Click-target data
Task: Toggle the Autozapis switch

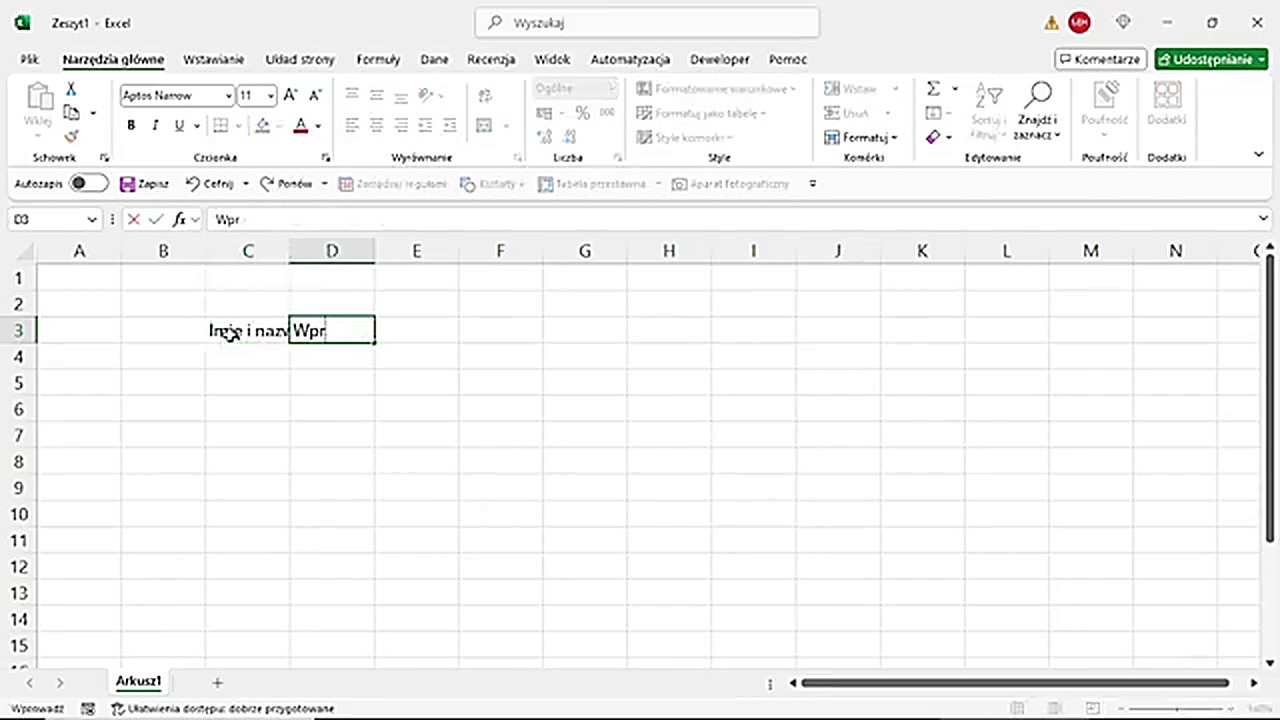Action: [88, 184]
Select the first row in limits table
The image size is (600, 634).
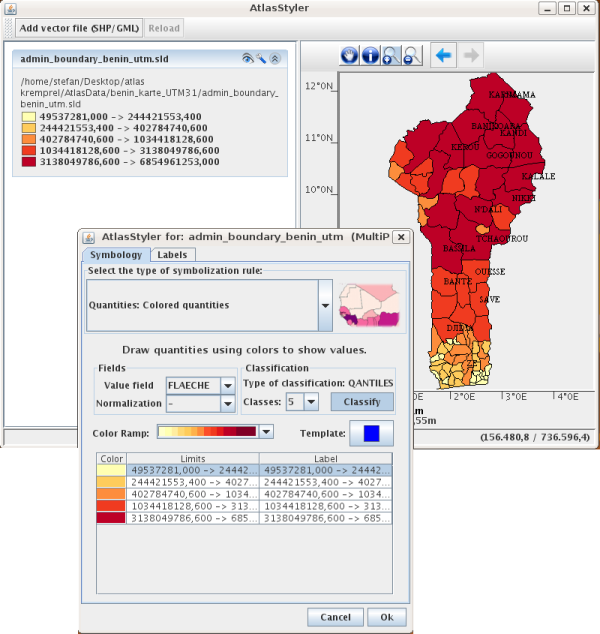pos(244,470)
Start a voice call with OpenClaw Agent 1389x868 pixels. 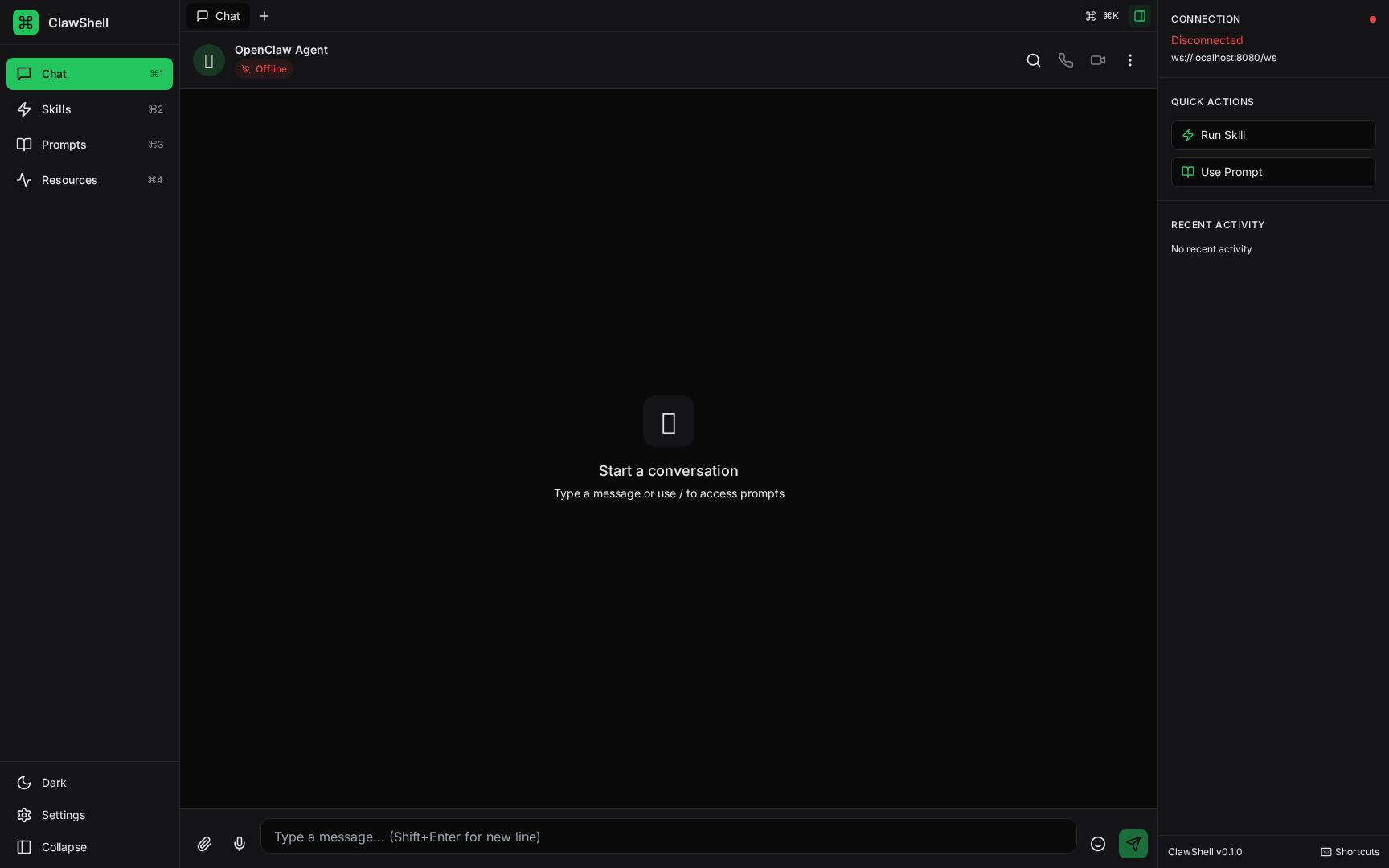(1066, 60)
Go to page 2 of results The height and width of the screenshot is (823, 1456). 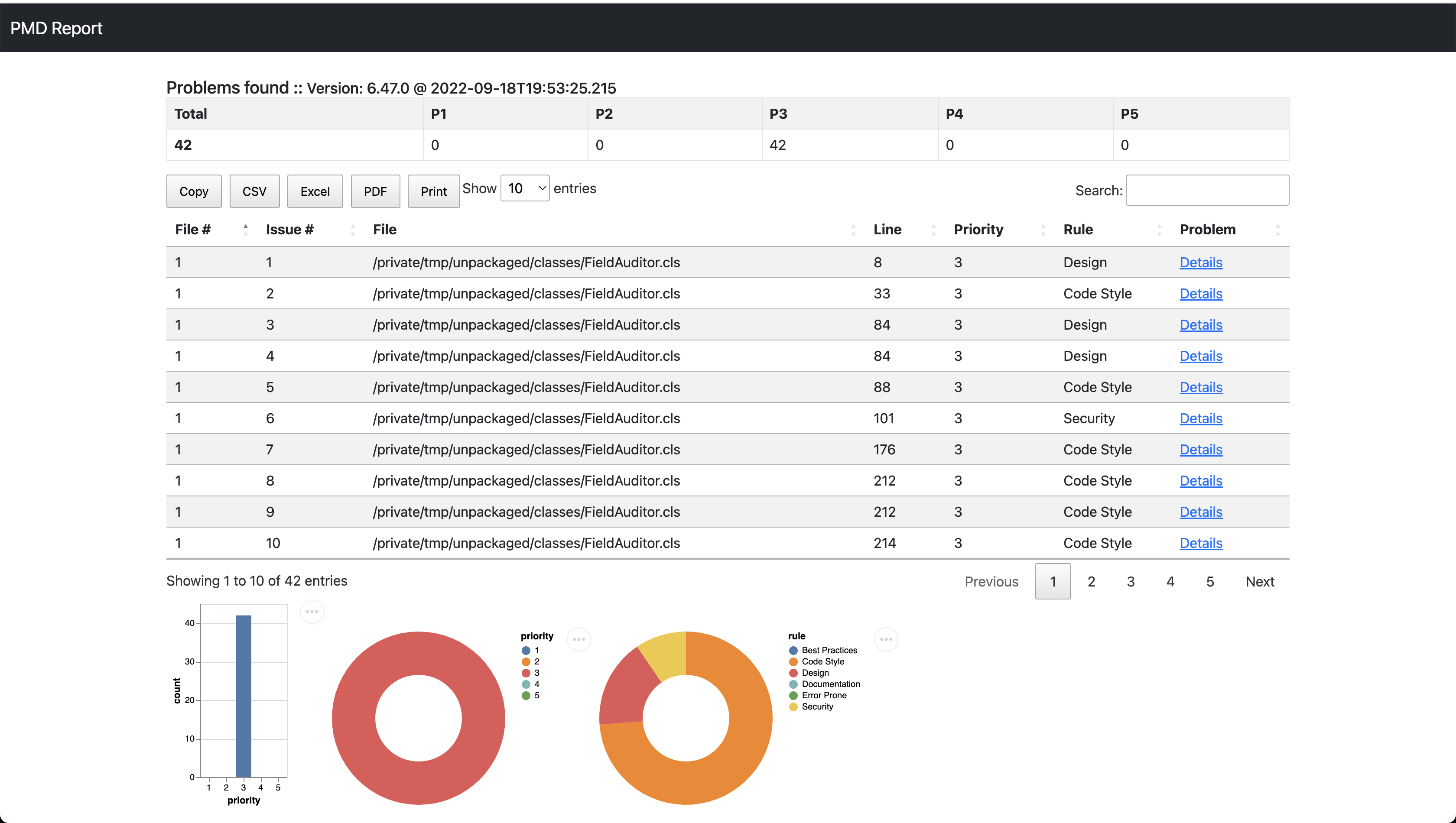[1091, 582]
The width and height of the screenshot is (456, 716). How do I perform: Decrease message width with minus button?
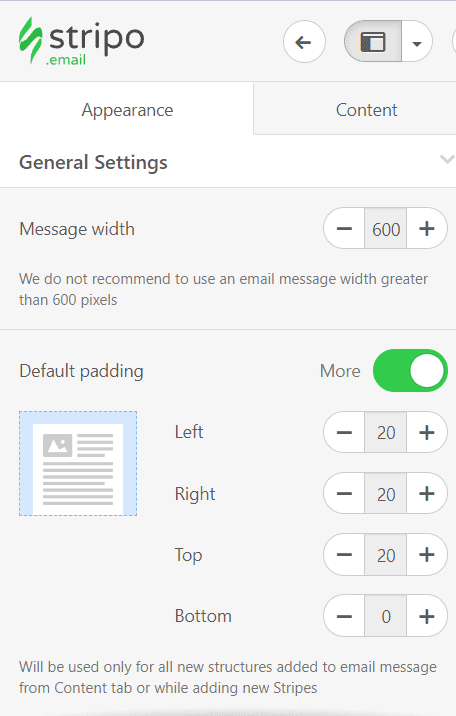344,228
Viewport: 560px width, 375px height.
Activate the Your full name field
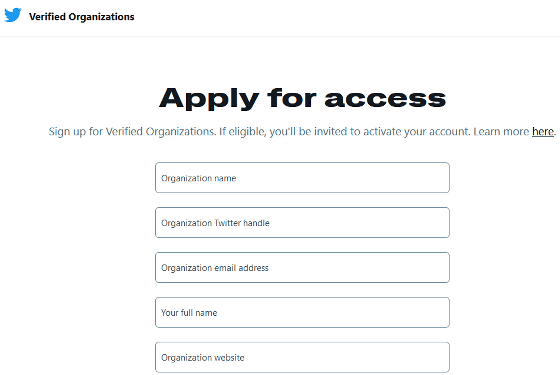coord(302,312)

DIRECTION → Give the lines of the items from the line containing "The width and" through the end of the items as a JSON list of strings, one string per line. Skip blank lines and leave the pictures out.

SOLVED EXERCISE →
[
  "The width and height of the screenshot is (456, 716). How do I perform: Decrease message width with minus button?",
  "344,228",
  "Viewport: 560px width, 375px height.",
  "Activate the Your full name field",
  "coord(302,312)"
]